Friends
- Logo used in Japanese markets
- Developer: Naver Corporation Line Corporation
- Type: Smart speaker
- Released: December 2017
- Input: Voice commands
- Connectivity: Wi-Fi 2.4 GHz + 5 GHz Bluetooth 4.2
- Weight: 378 g (0.83 lb)
- Predecessor: Wave
- Website: clova.ai/ko/ (Korea) clova.line.me/clova-friends/ (Japan)

= Friends (smart speaker) =

LINE character-themed smart speaker

Clova Friends Brown

Friends (stylized as Clova Friends in Japan) is a LINE character-themed smart speaker developed by Naver Corporation and Line Corporation (a subsidiary of Naver). The device is the second smart speaker that is powered by intelligent personal assistant Clova. Introduced in December 2017, Friends has a cylindrical shape and has the appearance of the characters in LINE Friends – Brown the bear and Sally the chick, providing two versions – Friends BROWN and Friends SALLY. The "Action" button, which activates the device, is placed on the nose of the character, while a LED indicator and other buttons such as volume and bluetooth settings are placed on the back. The LED ring are placed at the bottom of Friends.
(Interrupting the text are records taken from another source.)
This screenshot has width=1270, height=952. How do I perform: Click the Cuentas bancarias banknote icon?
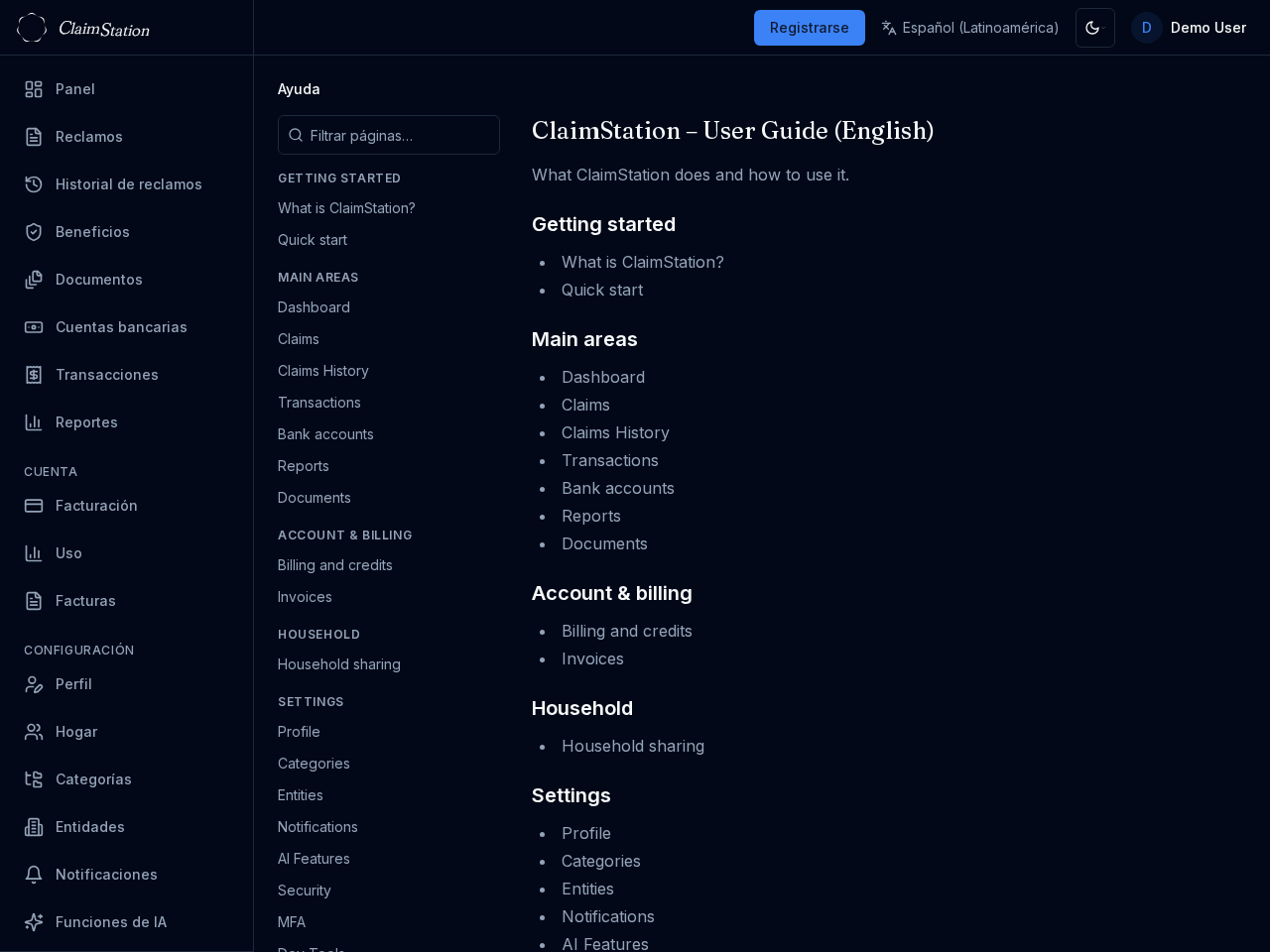coord(34,327)
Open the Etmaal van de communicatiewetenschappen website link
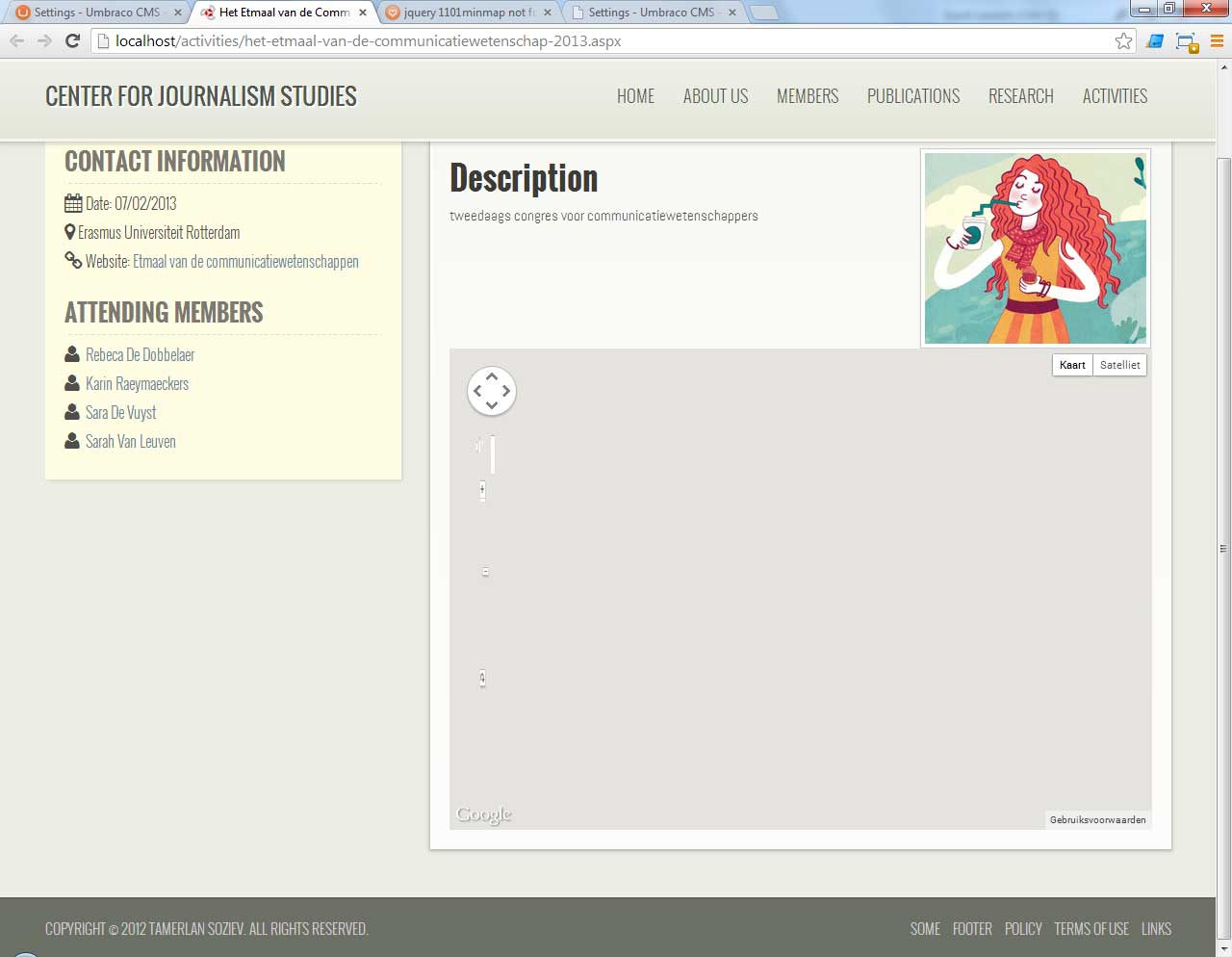 pos(245,262)
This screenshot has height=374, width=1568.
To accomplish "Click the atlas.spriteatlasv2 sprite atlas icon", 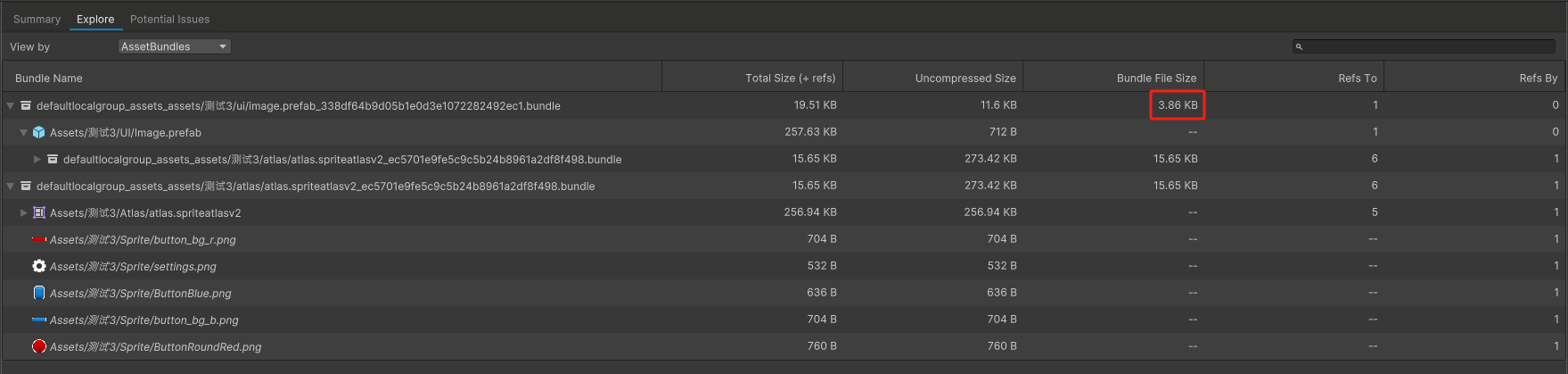I will tap(38, 212).
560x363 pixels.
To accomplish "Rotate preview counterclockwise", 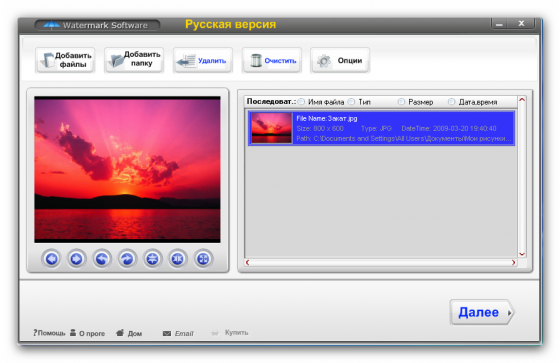I will (102, 259).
Same as the Wave smart speaker, it was first introduced as a bundle package included with Line Music. The developer, Naver and Line, claims that this kind of character design gives "a sense of character, and [...] a same sense of familiarity". Same as the Wave, the device is able to do tasks such as reading text messages, creating memos, online shopping, calling taxis and controlling home appliances. Voice commands is currently only available in Japanese and Korean and the device is currently available in Japan and Korea.

Other than Friends, Naver partnered with South Korean cellular carrier LG U^{+} to release Friends+, a speaker that will run the U+ Home AI rather than Clova.